France’s La Reunion faces partial lockdown as Covid surges
France’s Indian Ocean territory of La Reunion will go into a partial lockdown due to a surge in Covid-19 cases, as Britain said the island was behind tight restrictions on travel from France.
There is growing concern among officials in Paris over the infection rates in France’s overseas territories in the Caribbean, Indian Ocean and the Pacific where vaccination uptake is far lower than the nationwide average.
The French military meanwhile said it was sending 40-50 doctors and nurses to the French Caribbean island of Martinique to fight a surge in cases.
A three-week partial lockdown was imposed in Martinique from last Friday.
The number of positive cases in Martinique has swelled from 2,241 last week to 3,537, while the incidence rate has ballooned from 280 cases to 995 for every 100,000 residents.
La Reunion will from Saturday for the next two weeks go into partial lockdown, with movement only allowed 10 kilometres (six miles) from people’s homes in the daytime and five kilometres on a Sunday, said its top official, Prefect Jacques Billant.
In the evenings, there will be a strict curfew from 6:00 pm at night until 5:00 am in the morning, with no movement allowed except for essential reasons, he added.

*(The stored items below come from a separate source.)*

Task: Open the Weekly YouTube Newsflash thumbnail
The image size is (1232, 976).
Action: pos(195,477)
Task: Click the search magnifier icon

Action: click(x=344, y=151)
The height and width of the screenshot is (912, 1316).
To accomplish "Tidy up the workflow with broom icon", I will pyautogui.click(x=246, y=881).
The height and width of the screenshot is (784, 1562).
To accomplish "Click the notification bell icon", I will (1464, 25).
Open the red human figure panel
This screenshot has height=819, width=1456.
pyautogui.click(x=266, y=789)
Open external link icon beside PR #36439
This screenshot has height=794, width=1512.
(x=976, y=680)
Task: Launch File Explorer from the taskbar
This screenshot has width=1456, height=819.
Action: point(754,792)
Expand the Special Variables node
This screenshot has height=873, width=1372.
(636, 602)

Cafes, restaurants and gyms will also close for the next two weeks.
He described the situation as “worrying”, saying that there was “unprecedented exponential growth of the epidemic” with 350 out of every 100,000 inhabitants infected.
The situation on La Reunion is being particularly closely watched after Britain said it was the main reason why travellers from France — unlike all other non-red list destinations — were still being obliged to quarantine for 10 days on arrival in the country.
Foreign Secretary Dominic Raab told the BBC that this was due to the prevalence of the Beta variant on La Reunion, which is off Madagascar and over 9,000 kilometres from Paris.
– ‘Discriminatory’ –
“It’s not the distance that matters, it’s the ease of travel between different component parts of any individual country,” he said.
A spokesman for Brittany Ferries, which runs ferries across the Channel, however said this logic is “like France hammering British holidaymakers due to a Covid outbreak on the (British Atlantic territory of the) Falkland Islands.”
French European Affairs Minister Clement Beaune earlier lambasted the British restrictions as “discriminatory towards French people” and making “no sense in terms of health policy”.
Beaune said the Beta strain accounted for fewer than five percent of Covid cases in France, and mostly occurred in overseas territories from where relatively few people travelled to the UK.
But Prime Minister Jean Castex earlier expressed alarm over the “dramatic” situation in some overseas territories, with only 3 out of every 10 adults vaccinated on La Reunion compared with over half nationwide.
The Caribbean territory of Martinique, where only 15 percent of people are vaccinated, will also go into a three-week lockdown from Friday with only limited movements allowed in daytime and a curfew from 7:00 pm, said its prefect, Stanislas Cazelles.